GWIN: That’s what I was getting at, Nadia, that’s really the question I wanted to ask.
NADIA DRAKE: We do not have aliens in our basement that I am aware of.
GWIN: Imagine being the daughter of not just a famous scientist, but the daughter of a famous scientist who’s looking for aliens. That’s what growing up was like for Frank Drake’s daughter Nadia Drake. She’s a science journalist who writes for National Geographic.
NADIA DRAKE: Dad loves to tell stories, and so I always loved listening. Having a dad in astronomy meant that we could do backyard observing nights and we would aim the telescope at the sky. Jupiter was always his favorite to see because of the colors.
GWIN: Nadia’s dad, who recently celebrated his 92nd birthday, grew up on the south side of Chicago. The middle of a major city might seem like an odd place to look at the stars,
but it was actually an ideal place for a budding young astronomer like Frank.
FRANK DRAKE: We would go to the Adler Planetarium, and they had the big demonstrations that they ran in the planetarium, where they could describe the constellations and things like that. We did that by bicycle.
GWIN: It was there that he started to imagine the possibility of life outside our planet. And later, as a sophomore at Cornell, he looked into the night sky and saw it revealed everything.
FRANK DRAKE: I think the biggest thrill I ever had in all this business was the first time I looked at Jupiter through a pretty big telescope and actually saw the weather bands on Jupiter and that bright red spot. I could see the appearance of the surface of Jupiter was changing from hour to hour. It just struck me as spectacular because I had been reading descriptions of it and so on, pictures in books, but it’s actually right there. And you could see it.
GWIN: This kid from Chicago peered into the cosmos and had a revelation.
FRANK DRAKE: And it’s a lot of complicated things happening in the universe.
GWIN: The universe presented itself as more than just an inky black cloak with tiny pinpricks of light but rather as three-dimensional, and colorful, and limitless. He described it as a kind of Galilean moment.
FRANK DRAKE: And I thought that was just thrilling.
GWIN: That thrill propelled Frank forward. A stint in the Navy. Graduate school at Harvard.

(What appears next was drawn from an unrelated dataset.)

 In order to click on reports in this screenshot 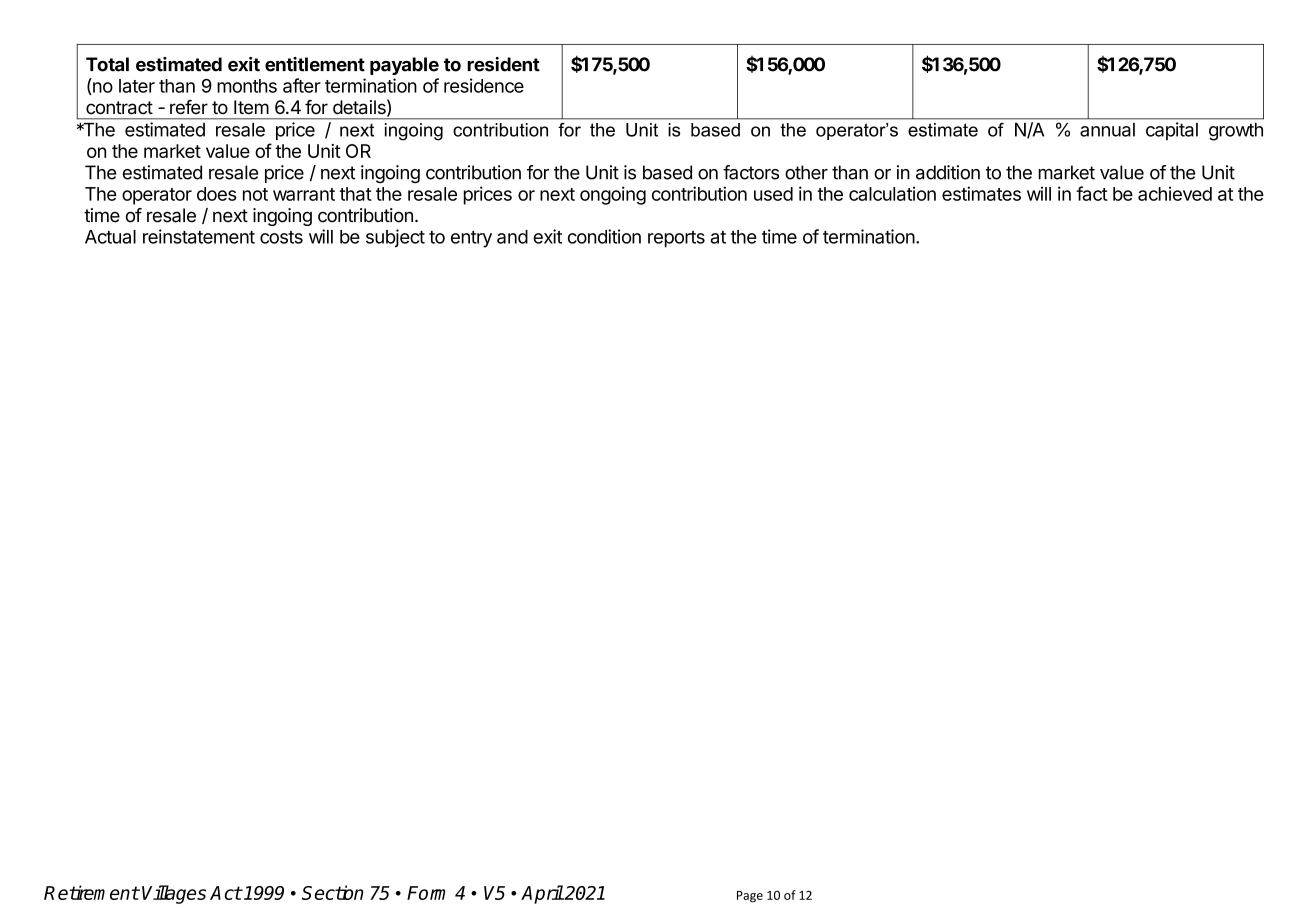, I will do `click(676, 239)`.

And then on to begin his career in astronomy to pursue the question that had driven him since childhood.
FRANK DRAKE: Evidence for life in the universe would be found by observing the planets in the solar system.
GWIN: And that’s really been his focus ever since. But in talking to Nadia, I was curious:
How would an out-of-the-box-thinking scientist describe such a quest to his young daughter?
(To Nadia Drake) How did your dad explain how he would go about looking for alien life?
NADIA DRAKE: He said it’s like looking for the technologies that we have. And to me that was very easy to conceptualize. Just looking for signs that other civilizations have communicative technologies that are like ours. It’s conceptually simple, right?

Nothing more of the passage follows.